Book HomeJava and XSLTSearch this book

13.3. Expat Handlers

Expat is an event-based parser that recognizes parts of the document (such as the start or end tag for an XML element) and calls any handlers registered for that type of an event. All handlers receive an instance of XML::Parser::Expat as their first argument.

Init (Expat)
Called before parsing starts.

Final (Expat)
Called after parsing has finished, but only if no errors occurred.

Start (Expat, Element [, Attr, Val [,...]])
Generated when an XML start tag is encountered. Element is the name of the XML element type. Attr and Val pairs are generated for each attribute in the start tag of the element.

End (Expat, Element)
Generated when an XML end tag or empty tag (<foo/>) is encountered.

Char (Expat, String)
Generated when non-markup is recognized, with the non-markup sequence of characters in String given to the handler in UTF-8.

Proc (Expat, Target, Data)
Generated when a processing instruction is recognized.

Comment (Expat, Data)
Generated when a comment is recognized.

CdataStart (Expat)
Called at the start of a CDATA section.

CdataEnd (Expat)
Called at the end of a CDATA section.

Default (Expat, String)
Called for any characters that aren't tied to a registered handler, including markup declarations. Whatever the encoding in the original document, the string is returned to the handler in UTF-8.

Unparsed (Expat, Entity, Base, Sysid, Pubid, Notation)
Called for a declaration of an unparsed entity.

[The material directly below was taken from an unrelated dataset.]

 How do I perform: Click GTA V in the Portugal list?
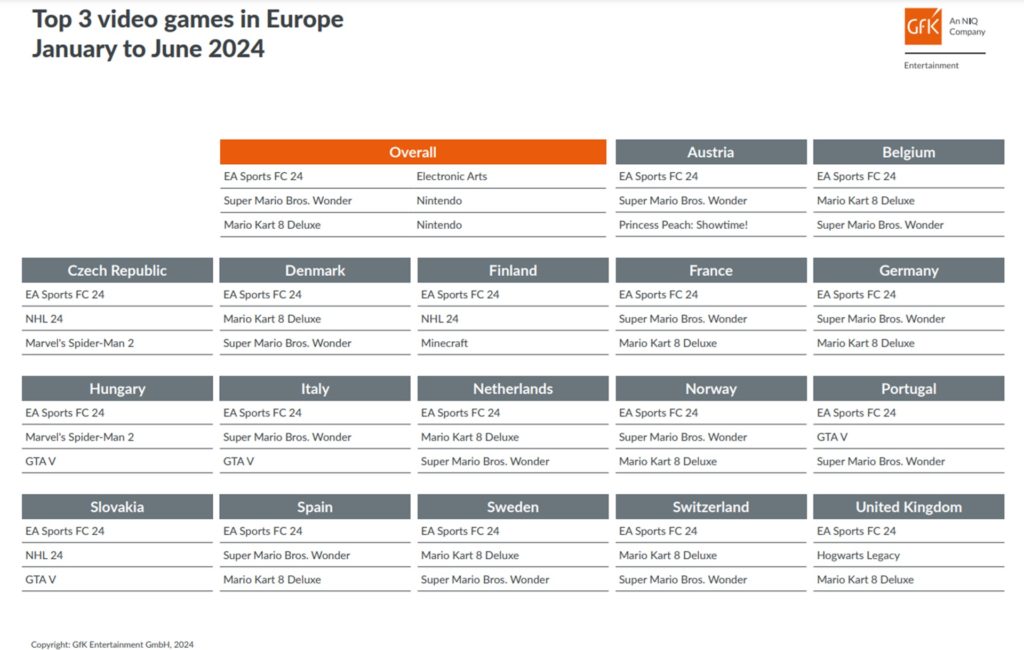[832, 437]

Entity is the name of the entity. Base is the base to be used for resolving a relative URI. Sysid is the system ID. Pubid is the public ID. Notation is the notation name. Base and Pubidcan be undefined.

Notation (Expat, Notation, Base, Sysid, Pubid)
Called for a declaration of notation. Notation is the notation name. Base is the base to be used for resolving a relative URI. Sysid is the system ID. Pubid is the public ID. Base, Sysid, and Pubid can all be undefined.

ExternEnt (Expat, Base, Sysid, Pubid)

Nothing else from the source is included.